Additionally, the gap is normal. This is because we are generating splits from the Index.db which has a bunch of offsets into the data. If you inspect the Index.db you'll find that the splits account for all of the offsets contained within.
Do you have any hint about how the 4 row keys is not available from the ssTableRowInputFormat? Or what additional steps I can take to see why these 4 rows keys missed?
Thanks
Given that you are short 4 row keys, and you generated 4 splits there could be an issue there. You should be able to validate that your splits fully cover your Index.db offsets. i.e. Every offset contained within Index.db can be accounted for by the split ranges.
Hi,
After some debugging, I think I identify the bug.
On the line 115, it should be
protected boolean hasMore() {
return reader.getFilePointer() <= split.getEnd();
}
instead of
protected boolean hasMore() {
return reader.getFilePointer() < split.getEnd();
}
The reason is that when the code generate the split, the gap between the split bounder is OK, but there will be one row key data after the boundary. So in the hasMore() logic, if we are using '<' instead of '<=', it will lost this one row key data after the boundary.
In my example data, which use the default 1G as the split size, so for splits: 0:1073769762 1073771138:2147788988 2147789179:3222478600 3222478734:3485271831
When the offset reaches 1073769762, since we are using '<' as the logic in hasMore(), it will return false and lost the row key, which is exactly located between 1073769762 and 1073771138. I want to write a unit test for SSTableRecordReader class, if you give me the CQL of the test data of /data/Keyspace1-Standard1-ic-0-xxx.
I am happy to submit a pull request with a unit test if I can have the CQL of the data SSTable files.
Thanks
This is great, thanks. Feel free to PR this at your leisure.

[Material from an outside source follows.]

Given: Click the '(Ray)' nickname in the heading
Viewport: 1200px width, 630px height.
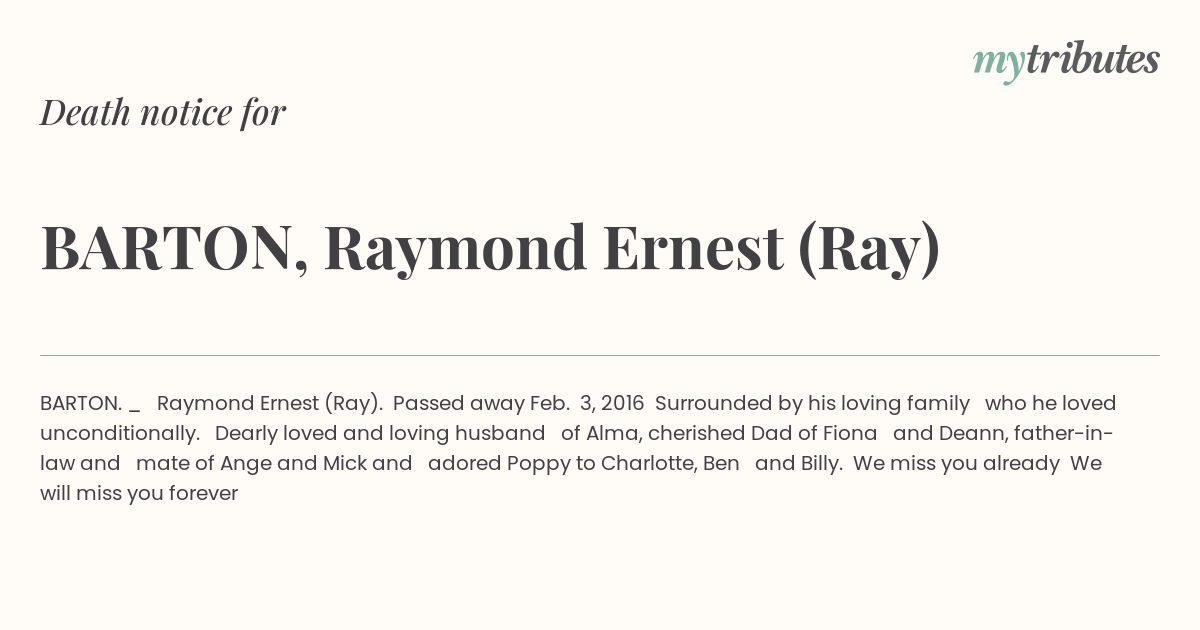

On Tue, Dec 16, 2014 at 11:41 AM, Yong Zhang notifications@github.com wrote:
Hi,
After sometime debugging, I think I identify the bug.
In the file
On the line 115, it should be
protected boolean hasMore() { return reader.getFilePointer() <= split.getEnd(); }
instead of
protected boolean hasMore() { return reader.getFilePointer() < split.getEnd(); }
The reason is that when the code generate the split, the gap between the split bounder is OK, but there will be one row key data after the gap. So in the hasMore() logic, if we are using '<' instead of '<=', it will lost this one row key data after the boundary.
In my example data, which use the default 1G as the split size, so for splits: 0:1073769762 1073771138:2147788988 2147789179:3222478600 3222478734:3485271831
When the offset reaches 1073769762, since we are using '<' as the logic in hasMore(), it will return false and lost the row key, which is exactly located between 1073769762 and 1073771138. I want to write a unit test for SSTableRecordReader class, if you give me the CQL of the test data of /data/Keyspace1-Standard1-ic-0-xxx.
I am happy to submit a pull request with a unit test if I can have the CQL of the data SSTable files.
Thanks
— Reply to this email directly or view it on GitHub https://github.com/fullcontact/hadoop-sstable/issues/15#issuecomment-67209219 .
I applied this fix in a recent PR. Thanks again!
I am testing with 0.1.2 release. Here is the problem I am not sure where it comes from.
I tested with 0.1.2. I have our old implementation, which parse the SSTable file per Mapper. In my test case from one set of production data, we have 375 SSTable files. In my old implementation, which use the same Cassandra SSTable exporter logic, my code will generate 161,313,791,210 records from these SSTables. Using hadoop-sstables, I use a new mapper (which get the (key/SSTableIdentityIterator) from hadoop-sstables, but only got 161,304,497,154 total records from the same 375 SSTable files, so there are 9,294,056 records missing. In the old implementation, it should be bug free on the total count of records, as it is verified by using the Cassandra (sstable2json) tools. So is it possible the indexing and split the SSTable files COULD lost any records? I am going to test one individual SSTable file in next step, but just want to know if any suggestion about this case?